▶ _Problem to solve_
From the line containing "This screenshot has height=258, width=868." through the last line below, copy every line exactly, leaving out the pictures.

▶ _Data for review_
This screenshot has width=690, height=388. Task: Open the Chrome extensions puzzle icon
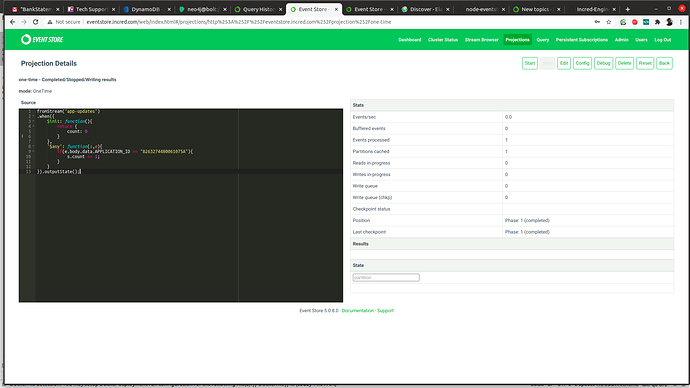pyautogui.click(x=657, y=22)
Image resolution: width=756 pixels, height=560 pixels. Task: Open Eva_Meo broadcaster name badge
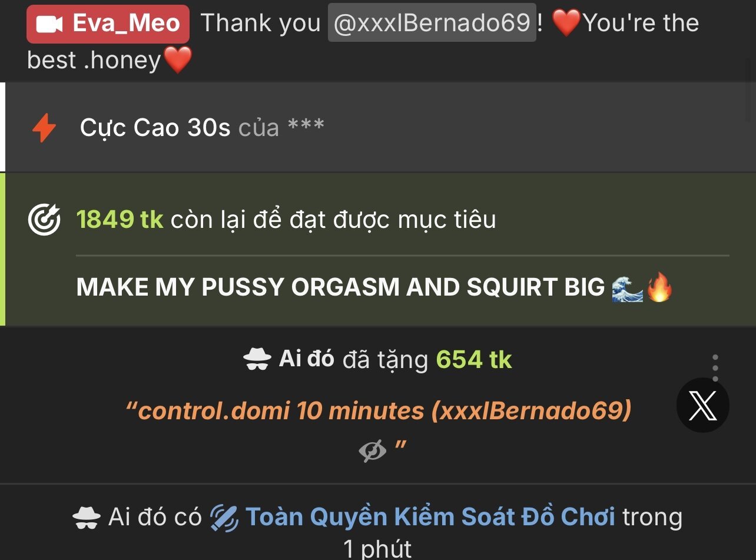coord(108,24)
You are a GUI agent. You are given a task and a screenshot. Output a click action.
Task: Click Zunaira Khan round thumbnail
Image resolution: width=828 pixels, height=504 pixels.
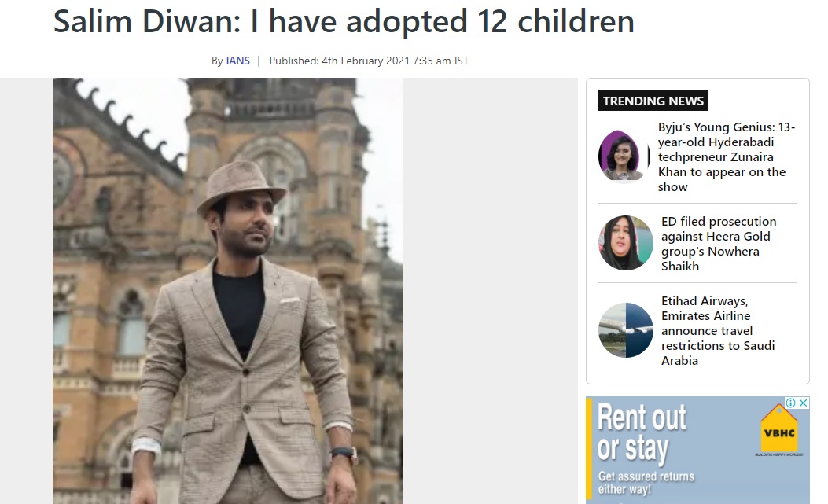(623, 156)
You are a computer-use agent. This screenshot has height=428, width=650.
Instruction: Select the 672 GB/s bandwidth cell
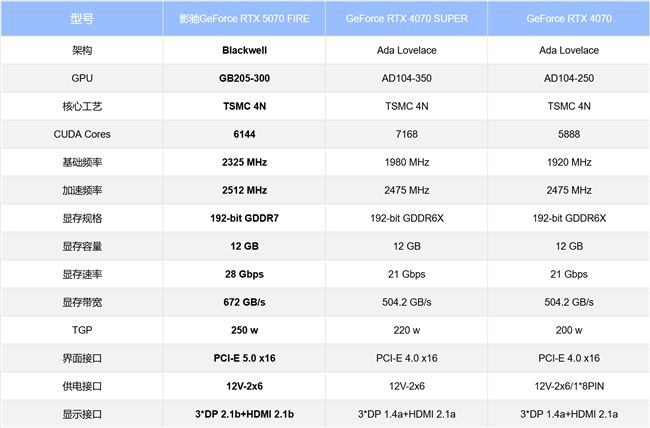[x=244, y=302]
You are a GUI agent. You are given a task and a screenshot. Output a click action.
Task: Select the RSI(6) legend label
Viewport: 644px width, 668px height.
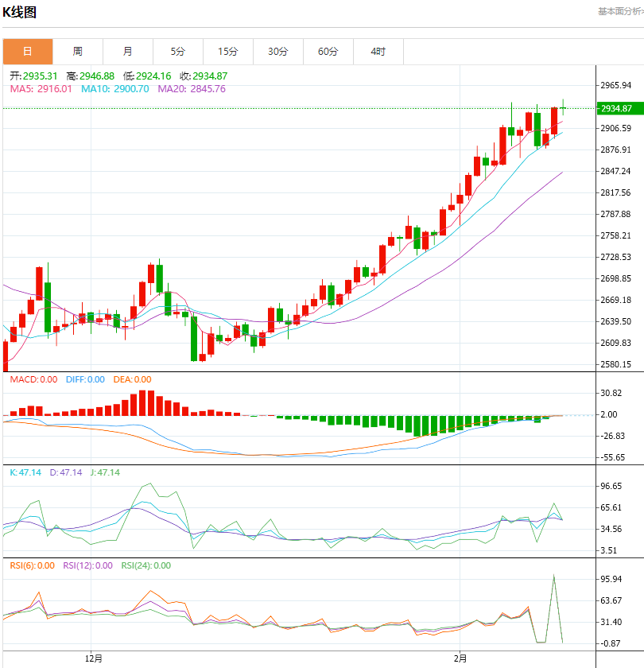[32, 565]
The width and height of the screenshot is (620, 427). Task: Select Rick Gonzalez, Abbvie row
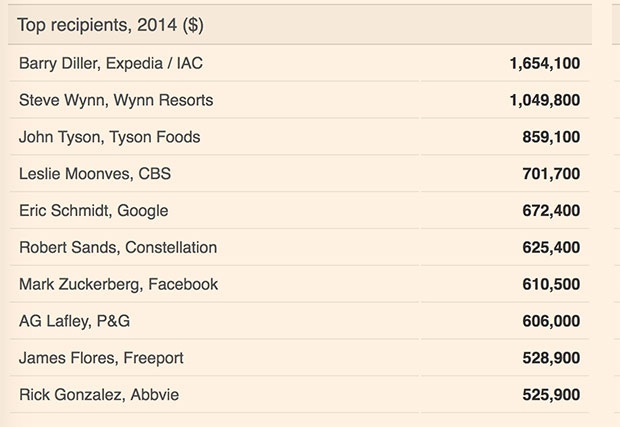coord(300,394)
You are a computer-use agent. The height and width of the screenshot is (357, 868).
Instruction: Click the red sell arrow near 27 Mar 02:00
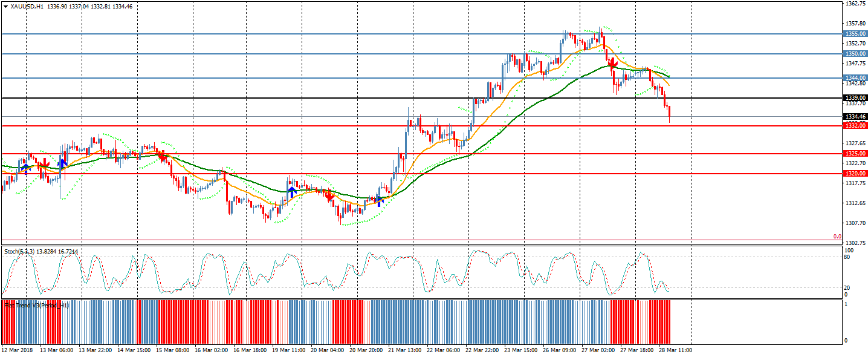point(612,63)
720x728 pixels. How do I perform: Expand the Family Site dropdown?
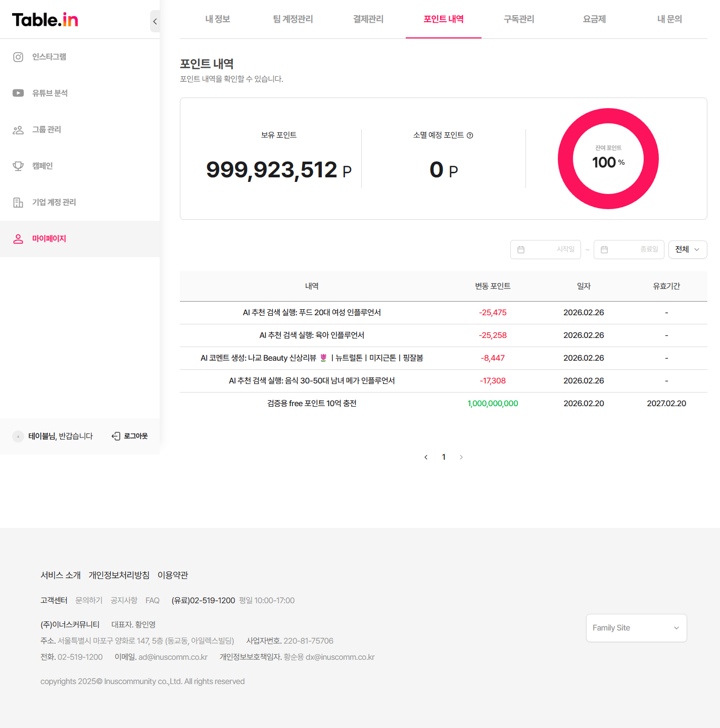pos(636,628)
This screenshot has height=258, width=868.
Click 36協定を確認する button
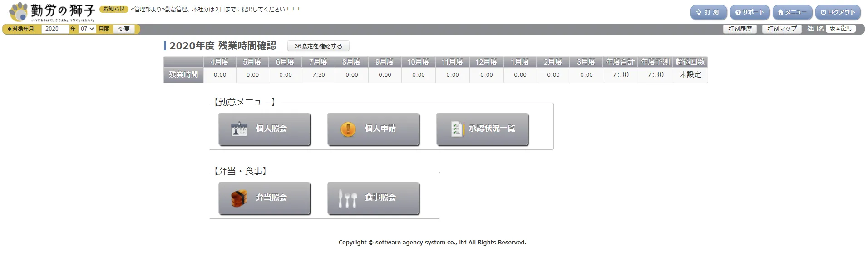(318, 46)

▶ _Exercise solution_
This screenshot has height=258, width=868.
Click 36協定を確認する button
(318, 46)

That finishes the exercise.